Siluman itu bukanlah manusia, dia hanya makhluk halus. Sehalus apa, saya tidak tahu. Atau gampangnya dibalik saja, penampakannya memang manusia, tapi sifat-sifatnya seperti hewan. Serakah, suka merebut makanan orang lain, tak punya etika, dan seterusnya. Kalau anggaran siluman lain lagi, tak jelas juntrungannya dari mana, tiba-tiba bagai makhluk halus dia nongol begitu saja.
Tapi apakah Basuki harus menghadapi dengan keras pula? Nama panggilan Gubernur ini Ahok, itu bagus sekali. "Hok" itu adalah pukulan atau setara itulah. Kata "A" di depan itu berarti kebalikannya. Jadi Ahok bukanlah orang yang mudah memukul, baik dengan tangan maupun kata-kata yang kasar. Seharusnya bisa lembut.
Apalagi menghadapi anggaran siluman. Namanya saja anggaran, kan belum ada tindak pidana korupsi, wong uangnya belum ada. Bahwa ada UPS-jangan keliru dengan USB-yang dianggarkan sampai Rp 6 miliar, ya, jangan terlalu cepat marah. Bukankah nanti akan ada eksekusi, maksud saya, proses pembeliannya? Di situ dipelototi, di mana membelinya, siapa yang membeli, berapa harganya, ke mana barang itu dibawa, apakah barang itu memang dibutuhkan. Kalau ada pengawasan, tentu ketahuan apa UPS itu dibeli di pasar burung atau di tempat jasa fotokopi.
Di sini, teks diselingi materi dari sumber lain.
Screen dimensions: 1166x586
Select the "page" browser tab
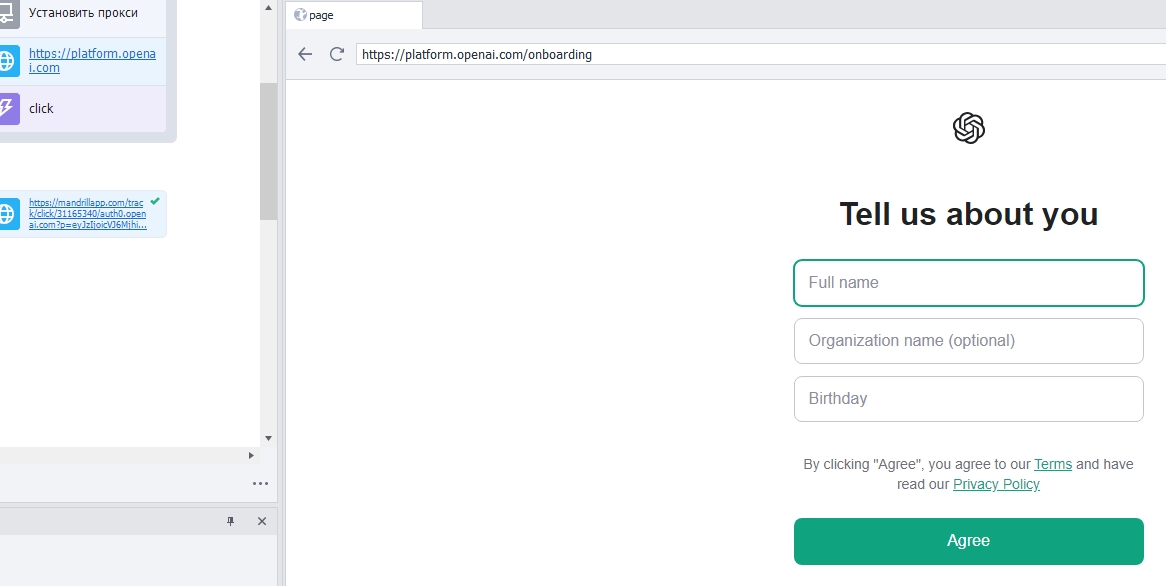tap(355, 15)
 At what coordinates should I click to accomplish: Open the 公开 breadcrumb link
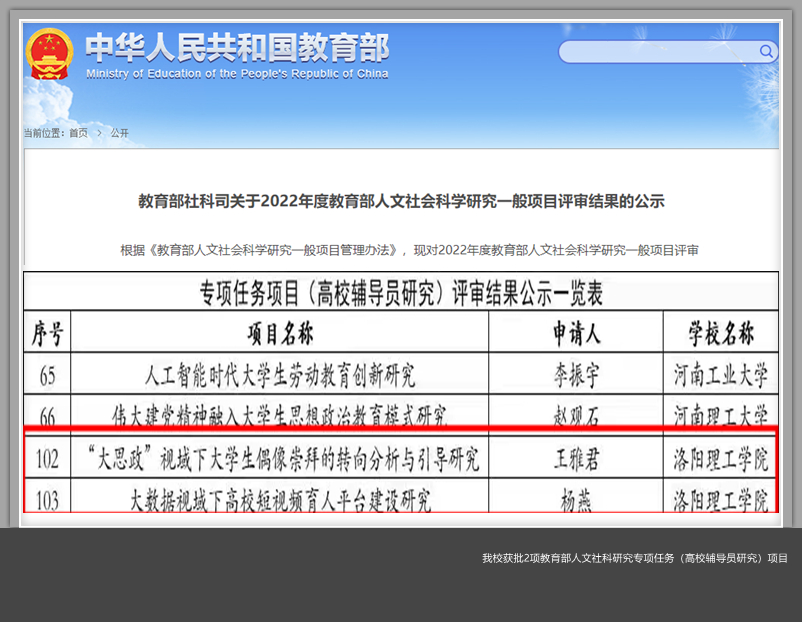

Saya maklum sekali, ini anggaran untuk sebuah organisasi yang besar, apalagi untuk perencanaan anggaran pemerintah daerah yang kaya raya, duitnya triliunan rupiah. Perlu sejak awal dirancang anggaran yang benar, sehingga pengawasannya jadi mudah kalau ada penyimpangan. Kalau harga UPS itu cuma Rp 1 miliar, ya, dianggarkan Rp 1,5 miliar masih lumayan. Tapi tetap ada "kembaliannya" kalau harganya tak sampai segitu.
Yang jadi masalah, apakah barang itu perlu dan siapa yang mengusulkan? Sekolah saja perlu direhab, kok minta yang bukan-bukan. Siapa yang "menyilumi"? Wajar Ahok ngotot untuk mencabut anggaran siluman ini sampai ke akar-akarnya. Juga mengusut siapa biang keladinya, meskipun di Jakarta tak ada tanaman keladi. Anggaran siluman itu sudah merupakan sebuah niat yang jahat untuk suatu saat akan dijadikan sarana memperkaya diri. Tapi apakah niat sudah merupakan suatu tindak pidana korupsi? Kalaupun itu dilaporkan ke Komisi Pemberantasan Korupsi, apakah sudah ada kerugian negara dari sebuah niat buruk?
Ribut soal anggaran yang membuat Ahok berseteru dengan anggota DPRD Jakarta bagi saya menjadi tontonan yang lucu. Bayangkan saja, pejabat setingkat gubernur bisa bicara sekeras itu, dan lawan bicaranya tak kalah kerasnya. Berdiri, menuding, memaki, dan seterusnya. Saya akrab dengan kekerasan, ketika menjadi aktor teater rakyat di atas panggung, untuk memancing tawa. Namun, bagi banyak orang, perseteruan Ahok dan anggota DPRD itu sudah pada tingkat memalukan.
Apalagi, dulu kala, konon, kita dikenal punya budaya yang luhur, menempatkan seorang pemimpin pada wibawa yang agung. Jadi, saran saya serius, bisakah Ahok lebih santai? Tegas tak harus memaki. Beda pendapat tak harus berteriak. Perlu lebih rileks. Kalau ada waktu senggang, cobalah nonton pertunjukan. Atau sekalian main sinetron seperti Wakil Ketua DPR Fadli Zon memanfaatkan waktu resesnya. Akan halnya para wakil rakyat, saya malas memberi saran: mereka kan politikus.